(Request)
Answer these questions from the story about chasing the ice cream truck:
1. What tune was the ice cream truck playing?
2. How many blocks did the group run before the ice cream man stopped?
3. How many years ago did the tree swing spat take place?

(Extract provided)
──────────────────────────────
That afternoon we were all sitting around outside trying to find a game to play when we heard the tell tale signal of the ice cream man. Pop Goes the Weasel was jingling down the street towards great gram’s house. All at once the six of us got up and bolted for the back door of the house, screaming, “Mom! Mom, it’s the ice cream man!!” Our mothers looked up from their conversation and smiled at our eagerness to get ice cream.
My Aunt Michelle, Tiffany and Braxton’s mom, said to her sisters, “Okay, who wants to go with them to get it?”
When no one else volunteered, my mom piped up. “I guess I’ll do it.”
“Yay!!” we all yelled, and took off out of the front door, Mom following behind us with a smile.
By the time we made it outside, the ice cream truck was all the way down the street, so all the kids started running after it. My mom must’ve figured that protesting wouldn’t help because she followed.
So there we were, six kids under the age of seven and a twenty-five year old woman sprinting down the road after a colorful singing truck serving frozen dairy treats. The object of hilarity to all of the neighbors sitting outside on Peach Street. And after three blocks of breathless running, the ice cream man finally saw that we were chasing him. It took him long enough but he eventually stopped to ask what we wanted. If you ask me, he should’ve given us free ice cream but instead we paid fifty cents a pop.
While we ate our quickly melting and dripping vanilla cones, Tiffany and I completely forgot our little spat, as usual. We perched on top of the tree swing together swaying back and forth and licking the sticky drizzles of ice cream from our hands. Who knew we could both fit on the little piece of wood at the same time?
***
Our little tree swing spat happened nine years ago and we still love to bring it up just to laugh at ourselves and our childish idiocracy. We always make jokes like, “Hey stole any good swings lately?” and “When was the last time you ran down an oblivious ice cream man?”
For some reason, my mom doesn’t remember our fight, only the chase down three blocks after the ice cream man who jipped her out of three dollars and fifty cents.
──────────────────────────────
(Supplied material)
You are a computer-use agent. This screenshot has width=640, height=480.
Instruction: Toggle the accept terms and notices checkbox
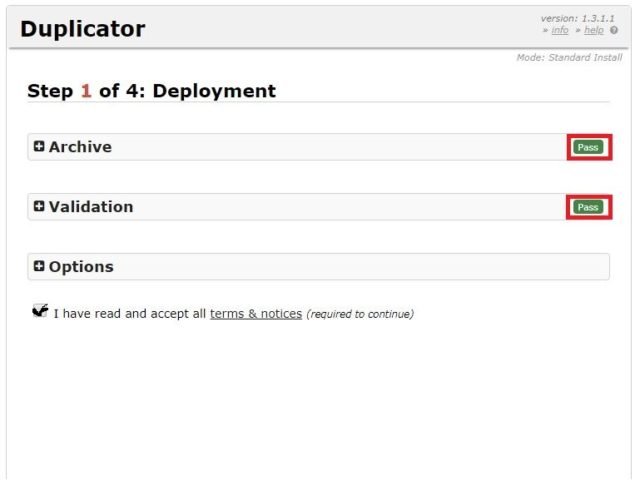click(x=40, y=311)
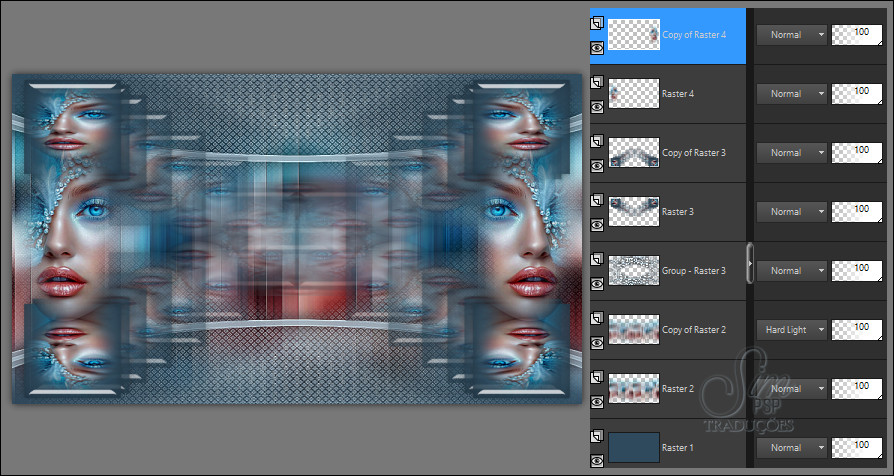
──────────────────────────────
(Full output)
1. Pop Goes the Weasel
2. Three blocks
3. Nine years ago